Mary has a new man in her life. He is stable and working. We like him a lot. They live together with Rachel and are thriving as best as you can in a global pandemic.
Jane is doing much better. While they were living in Colorado they developed a pulmonary embolism due to the estrogen they were taking for transition. It was very serious and has stopped their transition. I guess I should explain pronouns, it does seem odd I'd need to do that to a elementary school teacher. As the world progresses it has become obvious that the binary (just two) conception of gender is inadequate. There are females that use she/her pronouns, males that use he/him pronouns and non-binary that use they/them pronouns. I use she/her pronouns, Jane uses they/them. For years after they came out they used she/her. After their transition was stopped (could no longer take estrogen) they felt uncomfortable using she/her pronouns. If this seems confusing, you are right it is, especially without living through it. The world is moving toward accepting (albeit begrudgingly) that gender, sex and sexual orientation are different things. Gender is what you perceive yourself to be (e.g. I am a woman). Sex is the physical characteristics you have at birth (they can be changed with surgery). Sexual orientation is who you are attracted to. Isn't progress wonderful!!
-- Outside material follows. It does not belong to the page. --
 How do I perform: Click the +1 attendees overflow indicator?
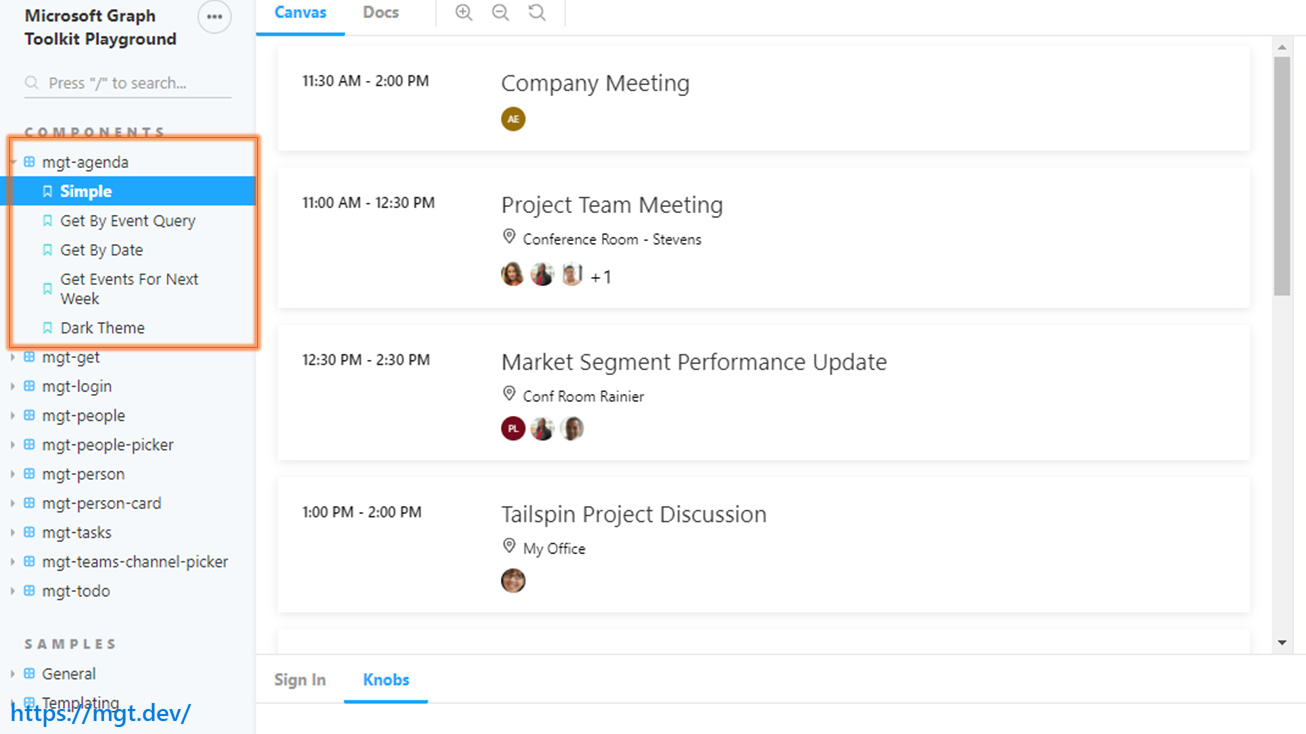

It's been a tough year for Vanessa. Her physical issues continue to make her life difficult. She has back issues, knee issues, type 2 diabetes and end stage carpel tunnel. I'm probably missing some things too. To be able to smile and laugh with Geoff and Rachel is truly remarkable, but she does it every day. They love talking with her. When Geoff calls in the middle of an outburst, she calms him. When he calls she "plays" with him for however long he stays on the phone. It is way beyond what I can do. Unfortunately, her oldest brother passed away last month from lung cancer. He was stage 4 when diagnosed and chose not to undergo any treatments. He passed within two weeks. Due to the pandemic, visitors are not allowed in the hospital, so she didn't get to say good bye to him. I am blessed to have her in my life, we all are.
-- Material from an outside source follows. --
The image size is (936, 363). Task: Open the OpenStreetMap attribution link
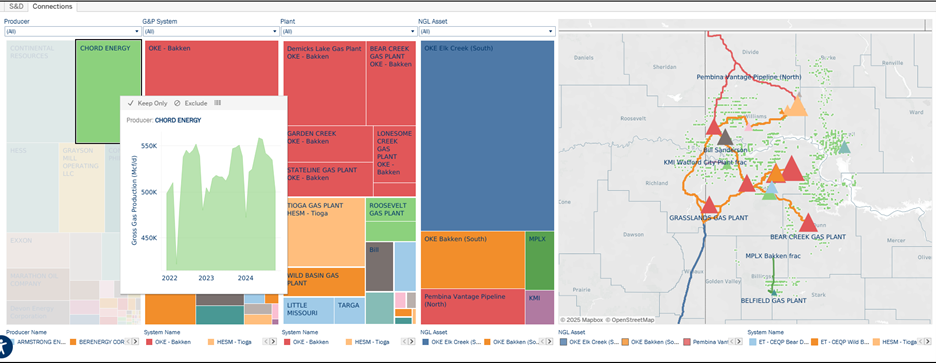632,320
So that leaves me. I so wish I could talk with you, tell you how I feel, share this transition with you. I think I was never able to grieve your passing because I was not being honest with myself or with anyone about who I am. It's probably why I feel so compelled to write to you. BTW, I'm doing great, I have not been angry since coming out. It's funny in away, I had lost the book that was produced from the creative writing class I took way back in 1974. You remember, it had the poem "Big Rock". It also had a little poem I wrote about the lost woman within where I had decided to bury her deeply. Rachel had come over and decide that we needed to clean my office. So we did and in the process found that book. The memories of that sad time in my life came flooding back. The good news is that I think I have enough perspective now to keep growing from memories. I'm not that scared little kid anymore, I am a happy and confident woman. Ready for new adventures, maybe even at my advanced age a new career.
Well Mom, there is probably a million things I forgot to say. Hopefully I will write before your next birthday!